■ **EXTRAIT PRÉSENTÉ**

■ ■ ■ ■ ■ ■ ■

À l’échelle nationale, le gouvernement fédéral, en partenariat avec le gouvernement du Nouveau-Brunswick, a mis sur pied le projet pilote d’aînés en santé en 2018. Ce programme soutient une série d’initiatives de recherche appliquée afin d’examiner comment les aînés peuvent bénéficier d’un meilleur soutien dans leur domicile, leur communauté et les établissements de soins de santé. Au mois de janvier, on dénombrait 39 initiatives depuis le début du projet pilote.

En dernier lieu, le Conseil national de recherches Canada a développé le programme Défi « Vieillir chez soi » en octobre 2020. Le programme vise à établir des partenariats entre les secteurs privé et public ainsi qu’avec les milieux universitaires et les organisations de recherche dans le but d’aider les aînés et les personnes qui les soignent à mener une vie saine avec des liens sociaux dans la communauté de leur choix ou à partir de leur domicile.

Ce ne sont que quelques exemples parmi toutes les initiatives orientées vers l’avenir qui sont axées sur les aînés.

■ ■ ■ ■ ■ ■ ■

■ **DONNÉES FOURNIES**
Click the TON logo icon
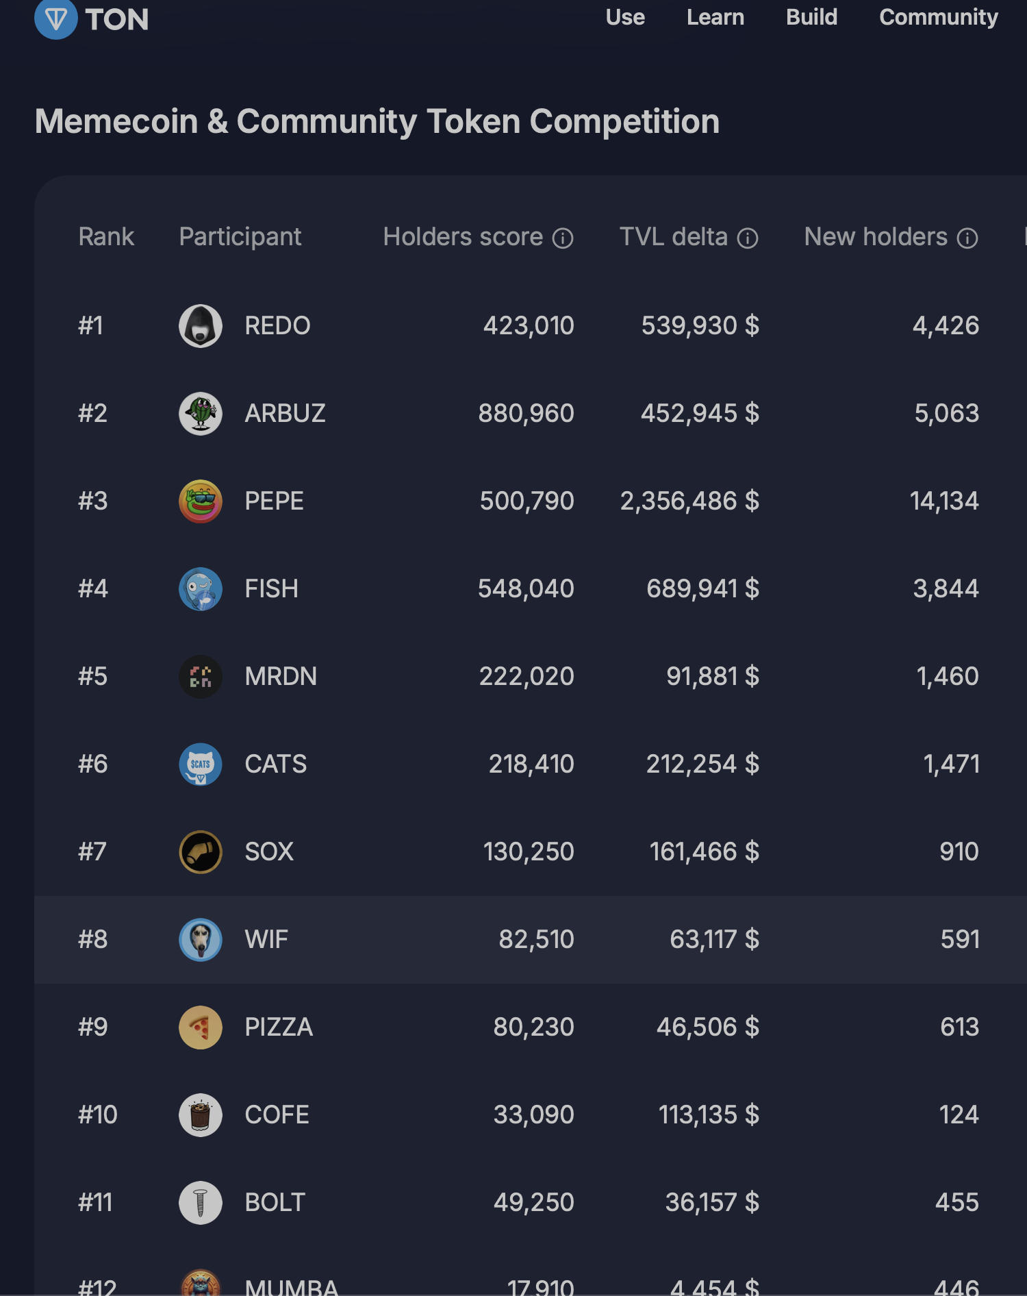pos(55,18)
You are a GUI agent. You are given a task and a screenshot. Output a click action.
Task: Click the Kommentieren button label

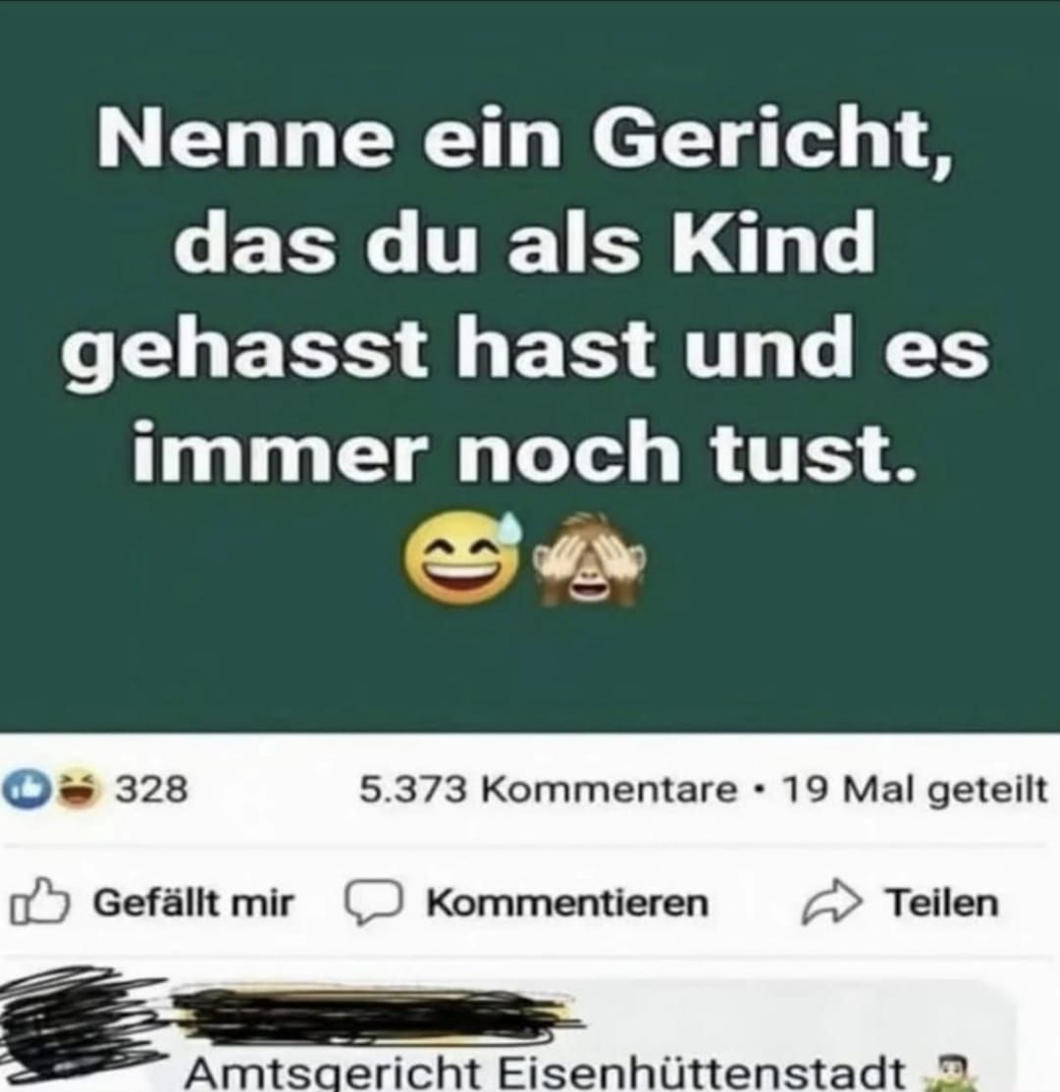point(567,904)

■ ■ ■ ■ ■ ■ ■

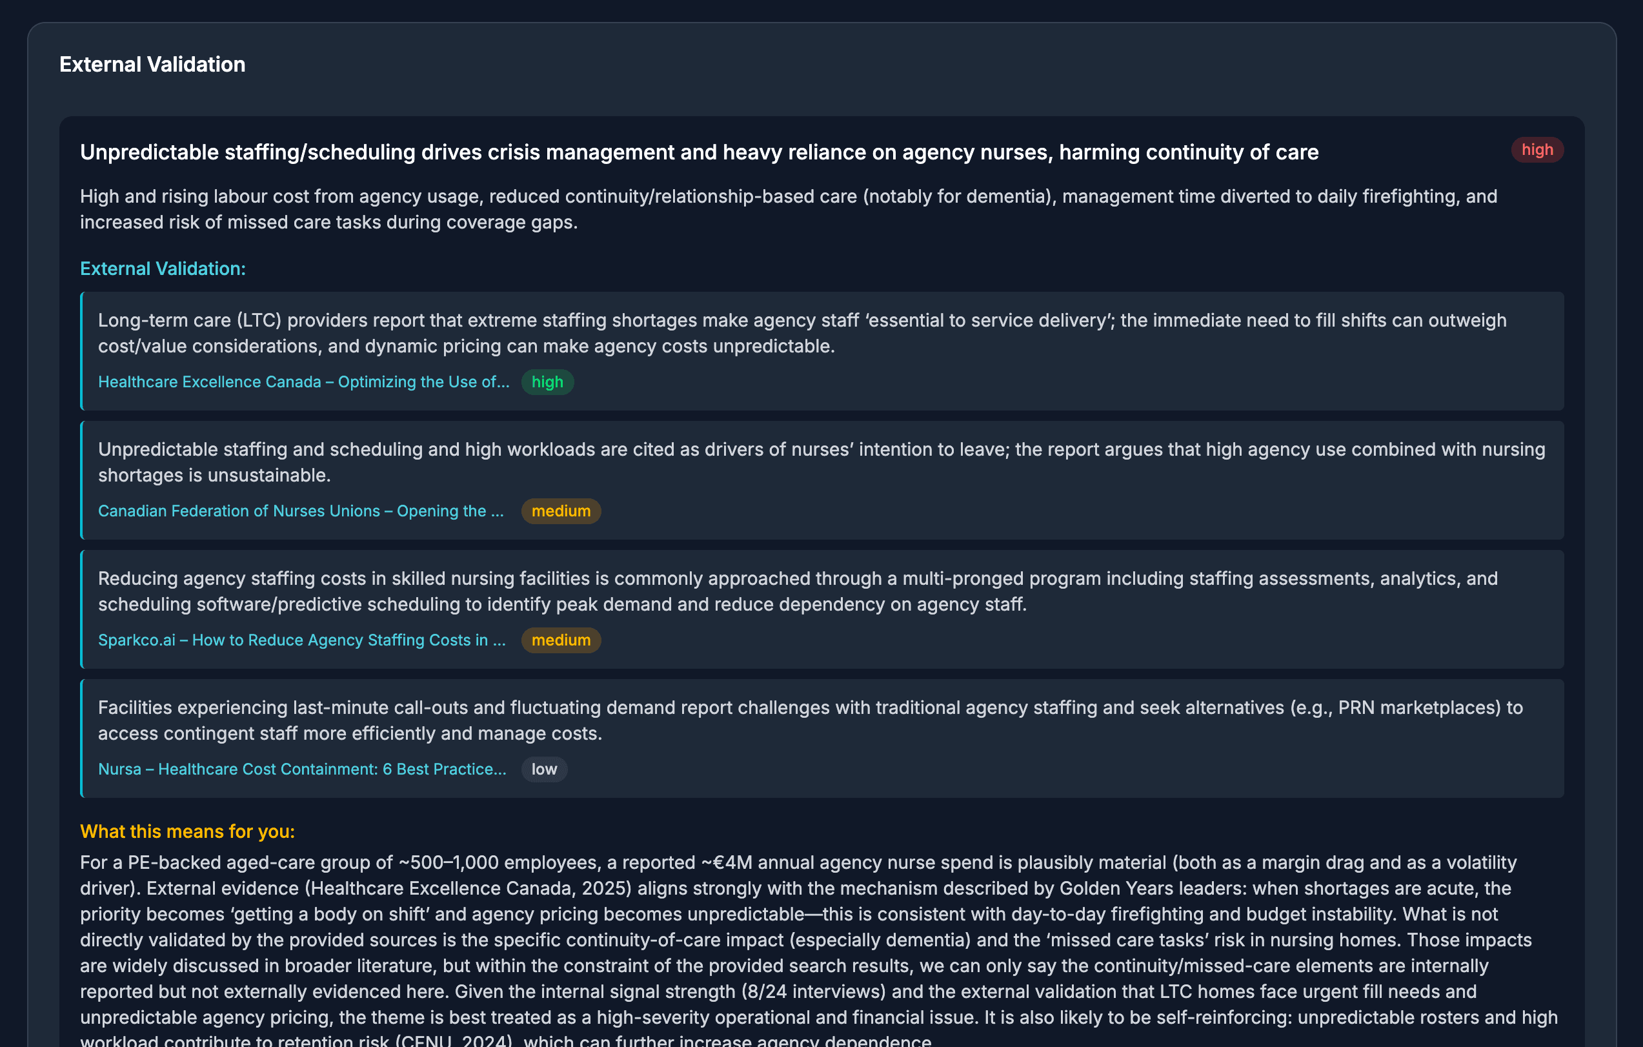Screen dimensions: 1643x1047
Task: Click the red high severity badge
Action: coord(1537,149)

■ ■ ■ ■ ■ ■ ■

■ **TÂCHE À RÉALISER**
Prolongez le texte sur les initiatives canadiennes en faveur des aînés en reprenant après sa dernière phrase.

■ **RÉPONSE FINALE**
Honorables sénateurs, en tant que parlementaires, nous avons la responsabilité de faire preuve de leadership dans ce dossier crucial lié au vieillissement et aux aînés. Aux niveaux local, provincial et national, nous pouvons trouver des points communs entre ces initiatives et encourager celles qui ont fonctionné dans un endroit à s’implanter dans un autre. Nous pouvons trouver des pratiques exemplaires et peut-être même assurer la mise en place d’un centre de surveillance centralisé.

Dans mon discours d’introduction à cette interpellation, j’ai exploré plusieurs solutions claires, réalisables et à court terme qui peuvent être et ont déjà été mises en œuvre dans tout le pays. En même temps, je nous ai encouragés à réfléchir à des solutions à long terme qui créeront des changements durables et profonds dans le système des soins de longue durée.

Les conclusions que l’on tirera dépendront de la définition ultime que l’on donne au problème. S’agit-il fondamentalement d’un problème lié aux foyers de soins de longue durée, ou devons-nous transformer la façon dont les services sociaux et de santé sont fournis dans tout le continuum des soins de santé?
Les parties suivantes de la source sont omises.